[Date Prev][Date Next][Thread Prev][Thread Next][Date Index][Thread Index]
bug#67988: [Cuirass] ‘request-work’ responses received by several worker
From: |
Ludovic Courtès |
Subject: |
bug#67988: [Cuirass] ‘request-work’ responses received by several workers |
Date: |
Fri, 31 May 2024 21:55:16 +0200 |
User-agent: |
Gnus/5.13 (Gnus v5.13) |
Ludovic Courtès <ludovic.courtes@inria.fr> skribis:
> I’m under the impression that sometimes, when the server replies to
> ‘worker-request-work’ messages, its reply is received by more than just
> the target worker, leading to builds being performed twice:
On closer inspection, the theory of the message being received by two
different peers doesn’t hold.
Instead, I believe ‘db-get-pending-build’ would return the same build at
two different points in time, typically while the first one is still
running.
That’s normally not possible because the build’s status is changed to
‘submitted’ once it’s been picked up. Turns out that, due to slowness
of the query in ‘db-get-pending-build’ (fixed in
17338588d4862b04e9e405c1244a2ea703b50d98), ‘remote-server’ would
sometimes fail to see worker pings in a timely fashion.

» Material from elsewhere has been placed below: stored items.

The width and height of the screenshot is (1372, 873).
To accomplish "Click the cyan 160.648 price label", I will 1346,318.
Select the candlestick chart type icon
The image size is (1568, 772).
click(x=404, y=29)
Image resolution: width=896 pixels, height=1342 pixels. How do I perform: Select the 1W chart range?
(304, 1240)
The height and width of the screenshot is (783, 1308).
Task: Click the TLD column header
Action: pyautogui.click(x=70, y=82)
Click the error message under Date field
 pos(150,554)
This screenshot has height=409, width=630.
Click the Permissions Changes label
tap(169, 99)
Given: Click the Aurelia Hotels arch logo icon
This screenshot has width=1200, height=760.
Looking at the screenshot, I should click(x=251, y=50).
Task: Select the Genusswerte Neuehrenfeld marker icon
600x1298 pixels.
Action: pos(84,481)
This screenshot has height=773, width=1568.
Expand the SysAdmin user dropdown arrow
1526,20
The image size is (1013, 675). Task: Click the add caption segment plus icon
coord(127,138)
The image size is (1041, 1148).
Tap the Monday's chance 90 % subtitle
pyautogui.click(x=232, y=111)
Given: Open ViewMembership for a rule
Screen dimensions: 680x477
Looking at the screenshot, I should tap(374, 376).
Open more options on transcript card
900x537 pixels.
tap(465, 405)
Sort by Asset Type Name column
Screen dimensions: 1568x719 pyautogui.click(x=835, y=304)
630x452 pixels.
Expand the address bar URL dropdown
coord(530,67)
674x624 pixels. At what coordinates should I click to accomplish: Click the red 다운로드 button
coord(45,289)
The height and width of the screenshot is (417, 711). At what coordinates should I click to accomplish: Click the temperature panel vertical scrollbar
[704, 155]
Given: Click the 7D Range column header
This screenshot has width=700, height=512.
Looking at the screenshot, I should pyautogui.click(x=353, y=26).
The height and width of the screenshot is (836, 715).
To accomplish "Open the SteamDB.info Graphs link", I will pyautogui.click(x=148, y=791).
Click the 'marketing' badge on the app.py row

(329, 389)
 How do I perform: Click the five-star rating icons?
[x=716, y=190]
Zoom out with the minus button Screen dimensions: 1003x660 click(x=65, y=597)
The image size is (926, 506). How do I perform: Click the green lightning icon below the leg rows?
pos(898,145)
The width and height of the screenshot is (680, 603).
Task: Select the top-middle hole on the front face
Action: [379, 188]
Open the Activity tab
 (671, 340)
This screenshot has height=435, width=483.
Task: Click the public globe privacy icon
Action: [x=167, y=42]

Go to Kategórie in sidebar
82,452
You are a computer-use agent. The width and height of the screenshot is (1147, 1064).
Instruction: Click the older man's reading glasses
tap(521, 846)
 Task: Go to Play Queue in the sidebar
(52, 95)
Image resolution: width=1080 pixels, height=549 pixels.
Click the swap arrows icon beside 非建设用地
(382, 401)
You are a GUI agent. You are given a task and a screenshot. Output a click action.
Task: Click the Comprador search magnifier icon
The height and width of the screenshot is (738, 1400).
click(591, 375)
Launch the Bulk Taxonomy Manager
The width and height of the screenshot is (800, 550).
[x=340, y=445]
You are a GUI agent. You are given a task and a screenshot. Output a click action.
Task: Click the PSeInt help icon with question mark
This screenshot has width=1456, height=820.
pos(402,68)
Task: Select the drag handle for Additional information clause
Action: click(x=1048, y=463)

Thus, it would
call ‘db-remove-unresponsive-workers’, which would reschedule builds
that were being carried out by said worker(s). And that’s how we would
end up with multiple concurrent builds of the same derivation.
I added logging in c2061ca845d05694ebeb88935a6ff2254711beb2, which
should give a hint, should that happen again.
Ludo’.